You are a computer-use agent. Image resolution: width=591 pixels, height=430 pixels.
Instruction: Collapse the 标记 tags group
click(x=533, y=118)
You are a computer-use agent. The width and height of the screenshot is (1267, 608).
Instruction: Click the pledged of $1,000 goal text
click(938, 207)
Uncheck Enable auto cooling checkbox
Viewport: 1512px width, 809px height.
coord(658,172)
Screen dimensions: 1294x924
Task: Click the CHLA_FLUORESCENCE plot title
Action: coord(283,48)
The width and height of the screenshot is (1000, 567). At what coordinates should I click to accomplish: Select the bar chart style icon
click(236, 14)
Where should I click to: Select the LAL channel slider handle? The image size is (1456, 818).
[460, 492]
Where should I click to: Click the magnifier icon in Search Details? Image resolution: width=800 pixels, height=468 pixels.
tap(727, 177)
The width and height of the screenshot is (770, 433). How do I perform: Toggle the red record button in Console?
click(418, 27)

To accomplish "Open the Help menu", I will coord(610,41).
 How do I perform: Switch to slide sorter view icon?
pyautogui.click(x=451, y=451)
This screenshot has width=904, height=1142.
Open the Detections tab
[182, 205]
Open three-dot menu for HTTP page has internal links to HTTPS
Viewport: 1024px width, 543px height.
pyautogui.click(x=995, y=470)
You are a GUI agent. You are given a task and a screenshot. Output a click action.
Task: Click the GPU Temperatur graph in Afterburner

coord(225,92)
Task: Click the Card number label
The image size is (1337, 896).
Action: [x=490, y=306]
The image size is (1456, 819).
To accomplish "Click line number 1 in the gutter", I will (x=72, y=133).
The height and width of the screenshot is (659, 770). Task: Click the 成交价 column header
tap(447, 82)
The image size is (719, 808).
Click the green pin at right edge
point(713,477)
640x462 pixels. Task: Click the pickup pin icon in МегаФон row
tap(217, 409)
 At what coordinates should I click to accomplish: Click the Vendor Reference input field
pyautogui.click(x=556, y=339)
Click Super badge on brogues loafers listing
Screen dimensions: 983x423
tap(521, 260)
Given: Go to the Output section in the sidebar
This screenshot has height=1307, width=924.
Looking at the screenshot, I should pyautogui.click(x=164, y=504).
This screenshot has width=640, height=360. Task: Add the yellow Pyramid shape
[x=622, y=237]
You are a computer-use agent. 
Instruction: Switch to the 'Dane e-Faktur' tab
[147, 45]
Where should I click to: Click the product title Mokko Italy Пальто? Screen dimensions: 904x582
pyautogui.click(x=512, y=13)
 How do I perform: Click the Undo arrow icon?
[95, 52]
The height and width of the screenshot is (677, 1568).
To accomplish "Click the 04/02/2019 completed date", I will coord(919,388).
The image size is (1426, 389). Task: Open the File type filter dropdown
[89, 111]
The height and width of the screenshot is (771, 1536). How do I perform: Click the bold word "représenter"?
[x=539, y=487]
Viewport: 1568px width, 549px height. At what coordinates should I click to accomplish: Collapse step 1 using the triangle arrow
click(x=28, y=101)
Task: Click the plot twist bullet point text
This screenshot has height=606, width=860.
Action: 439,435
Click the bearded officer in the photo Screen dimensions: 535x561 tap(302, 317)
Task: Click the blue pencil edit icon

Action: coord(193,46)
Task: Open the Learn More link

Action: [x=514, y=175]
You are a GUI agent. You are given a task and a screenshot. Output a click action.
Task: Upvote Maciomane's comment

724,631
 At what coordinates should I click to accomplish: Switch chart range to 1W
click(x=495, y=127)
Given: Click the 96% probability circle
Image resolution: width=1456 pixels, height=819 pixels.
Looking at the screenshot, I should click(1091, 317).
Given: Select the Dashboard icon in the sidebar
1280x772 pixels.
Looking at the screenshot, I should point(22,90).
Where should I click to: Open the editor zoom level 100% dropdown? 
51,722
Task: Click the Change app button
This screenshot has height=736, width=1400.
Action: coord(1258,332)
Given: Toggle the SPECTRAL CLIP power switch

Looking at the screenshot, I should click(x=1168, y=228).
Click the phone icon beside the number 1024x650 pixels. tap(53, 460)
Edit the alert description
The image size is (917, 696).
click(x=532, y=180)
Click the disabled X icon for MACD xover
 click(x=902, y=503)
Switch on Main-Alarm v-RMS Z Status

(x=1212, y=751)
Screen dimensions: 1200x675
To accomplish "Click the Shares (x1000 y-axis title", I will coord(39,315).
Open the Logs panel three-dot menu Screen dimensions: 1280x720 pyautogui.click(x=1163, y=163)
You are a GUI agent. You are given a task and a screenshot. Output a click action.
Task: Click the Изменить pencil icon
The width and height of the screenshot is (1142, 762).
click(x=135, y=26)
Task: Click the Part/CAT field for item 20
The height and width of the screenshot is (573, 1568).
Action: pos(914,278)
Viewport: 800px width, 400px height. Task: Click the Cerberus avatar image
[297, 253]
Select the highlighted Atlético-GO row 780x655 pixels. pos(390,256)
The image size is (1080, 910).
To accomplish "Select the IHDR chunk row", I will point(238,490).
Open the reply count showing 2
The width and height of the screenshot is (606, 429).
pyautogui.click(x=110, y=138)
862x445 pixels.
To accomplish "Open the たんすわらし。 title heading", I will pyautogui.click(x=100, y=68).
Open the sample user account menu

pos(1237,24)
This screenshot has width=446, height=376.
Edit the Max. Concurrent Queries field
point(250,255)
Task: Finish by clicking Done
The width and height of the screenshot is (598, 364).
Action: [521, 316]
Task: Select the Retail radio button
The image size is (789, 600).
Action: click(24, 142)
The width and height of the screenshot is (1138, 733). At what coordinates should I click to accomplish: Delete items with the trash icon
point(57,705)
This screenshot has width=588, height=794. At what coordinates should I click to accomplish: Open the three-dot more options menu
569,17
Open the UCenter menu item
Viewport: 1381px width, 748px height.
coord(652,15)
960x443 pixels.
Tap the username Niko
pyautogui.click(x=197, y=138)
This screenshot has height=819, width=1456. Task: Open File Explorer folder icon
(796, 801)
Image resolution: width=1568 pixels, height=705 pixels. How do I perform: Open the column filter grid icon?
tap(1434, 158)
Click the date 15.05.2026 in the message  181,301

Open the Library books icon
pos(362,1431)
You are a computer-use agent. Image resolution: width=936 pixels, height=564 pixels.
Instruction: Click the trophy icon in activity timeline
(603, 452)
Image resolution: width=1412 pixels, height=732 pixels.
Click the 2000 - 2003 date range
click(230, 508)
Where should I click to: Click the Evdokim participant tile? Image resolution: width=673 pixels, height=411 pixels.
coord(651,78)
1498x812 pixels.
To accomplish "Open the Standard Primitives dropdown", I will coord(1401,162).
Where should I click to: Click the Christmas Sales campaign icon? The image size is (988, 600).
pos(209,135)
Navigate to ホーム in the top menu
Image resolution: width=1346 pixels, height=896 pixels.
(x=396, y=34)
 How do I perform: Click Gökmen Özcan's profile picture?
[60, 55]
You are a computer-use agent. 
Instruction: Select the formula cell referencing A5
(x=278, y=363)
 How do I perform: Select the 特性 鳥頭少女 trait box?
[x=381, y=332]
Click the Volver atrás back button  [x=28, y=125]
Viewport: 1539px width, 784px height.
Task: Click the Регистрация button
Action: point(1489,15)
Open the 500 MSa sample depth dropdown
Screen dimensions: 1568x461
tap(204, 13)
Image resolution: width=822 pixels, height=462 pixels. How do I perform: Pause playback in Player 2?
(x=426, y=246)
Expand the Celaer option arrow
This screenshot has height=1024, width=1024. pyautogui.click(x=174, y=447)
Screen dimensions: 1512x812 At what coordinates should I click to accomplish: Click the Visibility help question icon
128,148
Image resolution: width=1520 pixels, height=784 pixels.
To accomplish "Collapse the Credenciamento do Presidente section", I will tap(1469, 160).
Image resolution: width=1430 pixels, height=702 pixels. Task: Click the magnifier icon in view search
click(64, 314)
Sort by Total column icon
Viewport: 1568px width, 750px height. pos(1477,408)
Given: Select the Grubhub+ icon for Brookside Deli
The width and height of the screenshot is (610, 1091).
====================
__Task directions__: Nothing should appear in the answer except the lines above from the line with "The image size is (917, 696)." through the line with "Open the reply count showing 2", both included, written out exactly.

__Solution below__:
The image size is (917, 696).
click(x=532, y=180)
Click the disabled X icon for MACD xover
 click(x=902, y=503)
Switch on Main-Alarm v-RMS Z Status

(x=1212, y=751)
Screen dimensions: 1200x675
To accomplish "Click the Shares (x1000 y-axis title", I will coord(39,315).
Open the Logs panel three-dot menu Screen dimensions: 1280x720 pyautogui.click(x=1163, y=163)
You are a GUI agent. You are given a task and a screenshot. Output a click action.
Task: Click the Изменить pencil icon
The width and height of the screenshot is (1142, 762).
click(x=135, y=26)
Task: Click the Part/CAT field for item 20
The height and width of the screenshot is (573, 1568).
Action: pos(914,278)
Viewport: 800px width, 400px height. Task: Click the Cerberus avatar image
[297, 253]
Select the highlighted Atlético-GO row 780x655 pixels. pos(390,256)
The image size is (1080, 910).
To accomplish "Select the IHDR chunk row", I will point(238,490).
Open the reply count showing 2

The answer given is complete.